Google es una de las empresas que centró su atención en las temperaturas de operación elevadas. Erik Teetzel, uno de los directores del Programa de Energía en Google, dijo: "La directriz que le damos a los operadores de los centros de cómputo es la de subir el termostato. El centro de datos de Google en Bélgica ha operado, desde 2008, pasando los límites de temperatura de trabajo permitidos, sin ningún tipo de refrigerador, utilizando solo economizadores de aire en ciertos períodos del año en los que la temperatura podría elevarse hasta 95 °F o 35 °C. Demasiado caliente para las personas, pero no para las máquinas que siguen trabajando muy bien. Los estudios realizados por Intel y Microsoft han demostrado que la mayoría de los servidores funcionan bien con temperaturas elevadas y con el aire exterior, disipando así los temores sobre mayores tasas de fallos de hardware. De hecho, Dell dijo recientemente que le garantiza a sus servidores el funcionamiento en ambientes con temperaturas cálidas que alcancen los 45 °C (115 ° F), temperatura de operación que supera en 20 °C la recomendada por ASHRAE. Por lo tanto, la adopción global de temperaturas de funcionamiento elevadas es inevitable en los centros de datos.

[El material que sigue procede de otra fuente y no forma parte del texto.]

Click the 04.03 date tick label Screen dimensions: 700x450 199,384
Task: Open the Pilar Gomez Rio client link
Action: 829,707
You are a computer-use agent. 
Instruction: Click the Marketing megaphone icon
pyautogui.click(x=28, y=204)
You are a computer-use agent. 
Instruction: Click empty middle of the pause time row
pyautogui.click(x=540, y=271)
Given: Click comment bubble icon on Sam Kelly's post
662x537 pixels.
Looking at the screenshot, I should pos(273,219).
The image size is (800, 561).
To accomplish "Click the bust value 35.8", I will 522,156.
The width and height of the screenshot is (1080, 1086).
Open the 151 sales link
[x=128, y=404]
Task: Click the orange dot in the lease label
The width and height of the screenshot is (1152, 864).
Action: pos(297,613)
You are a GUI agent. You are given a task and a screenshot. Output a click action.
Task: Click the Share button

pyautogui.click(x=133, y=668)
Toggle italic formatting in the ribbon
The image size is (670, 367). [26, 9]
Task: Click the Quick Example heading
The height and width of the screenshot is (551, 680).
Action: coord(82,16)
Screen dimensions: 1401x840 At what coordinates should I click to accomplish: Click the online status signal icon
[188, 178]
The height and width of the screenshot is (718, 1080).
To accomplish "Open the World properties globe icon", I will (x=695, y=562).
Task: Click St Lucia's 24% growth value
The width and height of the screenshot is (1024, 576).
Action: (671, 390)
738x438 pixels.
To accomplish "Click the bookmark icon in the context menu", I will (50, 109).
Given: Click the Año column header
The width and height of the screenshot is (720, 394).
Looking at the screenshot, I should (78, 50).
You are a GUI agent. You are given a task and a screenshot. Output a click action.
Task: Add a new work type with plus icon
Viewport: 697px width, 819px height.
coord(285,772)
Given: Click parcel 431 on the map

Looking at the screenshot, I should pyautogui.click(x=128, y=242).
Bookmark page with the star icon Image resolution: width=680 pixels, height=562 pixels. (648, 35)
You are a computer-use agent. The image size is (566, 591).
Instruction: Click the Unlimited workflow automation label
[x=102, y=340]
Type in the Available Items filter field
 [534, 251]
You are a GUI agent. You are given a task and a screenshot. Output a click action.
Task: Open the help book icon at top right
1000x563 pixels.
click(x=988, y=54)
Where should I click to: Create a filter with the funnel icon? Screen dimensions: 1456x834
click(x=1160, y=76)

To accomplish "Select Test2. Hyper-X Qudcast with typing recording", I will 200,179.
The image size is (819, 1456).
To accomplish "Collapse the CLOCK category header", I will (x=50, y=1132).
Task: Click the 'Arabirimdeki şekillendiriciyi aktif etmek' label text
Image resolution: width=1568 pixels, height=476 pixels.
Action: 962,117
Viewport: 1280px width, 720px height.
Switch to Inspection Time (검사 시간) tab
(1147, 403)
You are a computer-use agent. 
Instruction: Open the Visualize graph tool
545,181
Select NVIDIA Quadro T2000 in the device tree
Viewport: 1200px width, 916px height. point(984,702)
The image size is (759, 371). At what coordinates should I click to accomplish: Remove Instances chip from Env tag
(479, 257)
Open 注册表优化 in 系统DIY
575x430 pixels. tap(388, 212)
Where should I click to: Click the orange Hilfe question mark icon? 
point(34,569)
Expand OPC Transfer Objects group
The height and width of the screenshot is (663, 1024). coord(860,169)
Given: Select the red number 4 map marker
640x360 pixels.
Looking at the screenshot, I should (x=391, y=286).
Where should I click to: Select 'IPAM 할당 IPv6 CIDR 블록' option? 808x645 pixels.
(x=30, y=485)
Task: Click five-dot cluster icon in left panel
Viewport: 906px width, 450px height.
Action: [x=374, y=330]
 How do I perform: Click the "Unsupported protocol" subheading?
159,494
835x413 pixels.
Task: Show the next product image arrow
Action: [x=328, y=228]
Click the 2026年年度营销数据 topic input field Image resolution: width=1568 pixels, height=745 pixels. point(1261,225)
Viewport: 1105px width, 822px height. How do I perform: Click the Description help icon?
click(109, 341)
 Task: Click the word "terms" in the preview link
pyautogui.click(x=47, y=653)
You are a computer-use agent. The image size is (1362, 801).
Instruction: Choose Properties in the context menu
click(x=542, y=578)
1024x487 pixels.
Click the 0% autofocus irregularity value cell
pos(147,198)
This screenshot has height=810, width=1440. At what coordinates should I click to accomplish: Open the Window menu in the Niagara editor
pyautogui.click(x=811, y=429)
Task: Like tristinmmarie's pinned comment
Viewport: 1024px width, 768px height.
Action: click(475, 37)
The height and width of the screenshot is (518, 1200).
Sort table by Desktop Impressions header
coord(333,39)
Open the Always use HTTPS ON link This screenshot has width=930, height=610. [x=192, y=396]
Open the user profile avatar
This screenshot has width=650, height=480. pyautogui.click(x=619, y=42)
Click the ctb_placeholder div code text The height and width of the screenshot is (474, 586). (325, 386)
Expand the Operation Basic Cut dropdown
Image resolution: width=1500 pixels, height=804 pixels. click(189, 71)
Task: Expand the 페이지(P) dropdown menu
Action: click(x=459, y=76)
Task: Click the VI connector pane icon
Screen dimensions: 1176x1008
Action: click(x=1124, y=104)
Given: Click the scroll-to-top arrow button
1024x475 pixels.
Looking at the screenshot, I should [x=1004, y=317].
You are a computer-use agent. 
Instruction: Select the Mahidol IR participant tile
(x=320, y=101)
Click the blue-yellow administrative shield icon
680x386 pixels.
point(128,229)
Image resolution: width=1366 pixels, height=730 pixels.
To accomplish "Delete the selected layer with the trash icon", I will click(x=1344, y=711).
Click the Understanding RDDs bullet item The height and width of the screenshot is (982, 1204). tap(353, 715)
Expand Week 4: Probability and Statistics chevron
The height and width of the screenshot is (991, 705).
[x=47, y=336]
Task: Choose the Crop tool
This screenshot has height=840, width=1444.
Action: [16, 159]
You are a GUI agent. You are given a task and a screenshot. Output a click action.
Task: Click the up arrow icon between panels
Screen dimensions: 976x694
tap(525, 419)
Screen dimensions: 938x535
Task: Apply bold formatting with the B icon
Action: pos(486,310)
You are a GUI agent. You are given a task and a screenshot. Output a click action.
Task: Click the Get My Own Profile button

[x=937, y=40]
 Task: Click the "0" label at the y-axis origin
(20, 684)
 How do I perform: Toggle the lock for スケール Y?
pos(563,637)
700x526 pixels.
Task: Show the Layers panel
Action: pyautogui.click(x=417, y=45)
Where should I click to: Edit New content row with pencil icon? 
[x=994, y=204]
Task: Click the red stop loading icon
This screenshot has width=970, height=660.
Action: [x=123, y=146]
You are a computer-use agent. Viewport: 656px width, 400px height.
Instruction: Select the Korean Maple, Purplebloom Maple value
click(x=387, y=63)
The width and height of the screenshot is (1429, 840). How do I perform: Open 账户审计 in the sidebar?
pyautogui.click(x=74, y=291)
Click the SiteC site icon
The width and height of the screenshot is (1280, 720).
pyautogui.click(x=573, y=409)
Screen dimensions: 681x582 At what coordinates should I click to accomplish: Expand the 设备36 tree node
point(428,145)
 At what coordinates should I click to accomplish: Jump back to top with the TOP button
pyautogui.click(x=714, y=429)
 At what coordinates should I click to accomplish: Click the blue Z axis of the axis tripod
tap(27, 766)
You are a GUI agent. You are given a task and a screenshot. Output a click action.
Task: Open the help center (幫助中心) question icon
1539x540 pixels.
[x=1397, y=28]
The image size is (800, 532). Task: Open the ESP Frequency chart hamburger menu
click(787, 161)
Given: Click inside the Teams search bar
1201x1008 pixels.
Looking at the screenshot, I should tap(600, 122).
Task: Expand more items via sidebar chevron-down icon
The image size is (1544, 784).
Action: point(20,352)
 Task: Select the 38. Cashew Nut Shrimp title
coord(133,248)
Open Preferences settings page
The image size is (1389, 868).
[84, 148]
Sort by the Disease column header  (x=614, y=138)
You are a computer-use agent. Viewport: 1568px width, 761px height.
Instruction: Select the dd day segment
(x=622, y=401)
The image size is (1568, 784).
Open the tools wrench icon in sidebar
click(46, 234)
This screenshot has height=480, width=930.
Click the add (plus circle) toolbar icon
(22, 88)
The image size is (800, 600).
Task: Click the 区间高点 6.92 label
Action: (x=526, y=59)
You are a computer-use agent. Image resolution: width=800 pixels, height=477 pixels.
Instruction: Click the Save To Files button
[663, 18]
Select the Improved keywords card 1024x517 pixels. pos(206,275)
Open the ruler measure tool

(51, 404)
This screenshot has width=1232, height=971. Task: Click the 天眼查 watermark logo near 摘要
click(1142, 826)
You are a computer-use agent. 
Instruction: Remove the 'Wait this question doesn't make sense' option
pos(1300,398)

figure-3 Figura 3 – Material de mala calidad, incapaz de soportar las pruebas ambientales ¿Qué clase de infraestructura pasiva será aceptable en un Centro de Datos? ¿El uso de temperaturas de funcionamiento elevadas será una amenaza para la fiabilidad? Por fortuna, en las infraestructuras pasivas no es extraño que se opere a una temperatura de 45°. Los proveedores de componentes acreditados siempre los prueban a altas temperaturas de funcionamiento, cumpliendo por igual las normas internacionales CEI 61753-1 y Telcordia GR-326-CORE. La fiabilidad del producto está siendo llevada al extremo en algunos sistemas de pruebas cuando las muestras se someten a un envejecimiento térmico acelerado, para así emular en aproximadamente 20 años la vida útil del mismo, este tiempo de vida es considerado razonable para una infraestructura pasiva, a diferencia de los equipos activos, cuyo tiempo de vida útil es de aproximadamente 5 años. Algunos tienen un tiempo de vida más corto antes de ser reemplazados por una versión más actualizada. Los componentes pasivos, tales como cables de conexión, cables troncales, conectores, adaptadores, bandejas y tubos, no se sustituyen con tanta frecuencia. En algunos casos, la infraestructura pasiva que se encuentra en el Centro de Cómputo desde el comienzo de sus operaciones no será reemplazada debido a fallos en los componentes, sino cuando esta no cumpla con las especificaciones de rendimiento requeridas, Figura 3. En esencia, la adopción de temperaturas de funcionamiento elevadas en los Centros de Datos es inevitable, solo tenemos que garantizar que todo lo que hoy diseñamos e instalamos esté en condiciones de afrontar estos nuevos desafíos.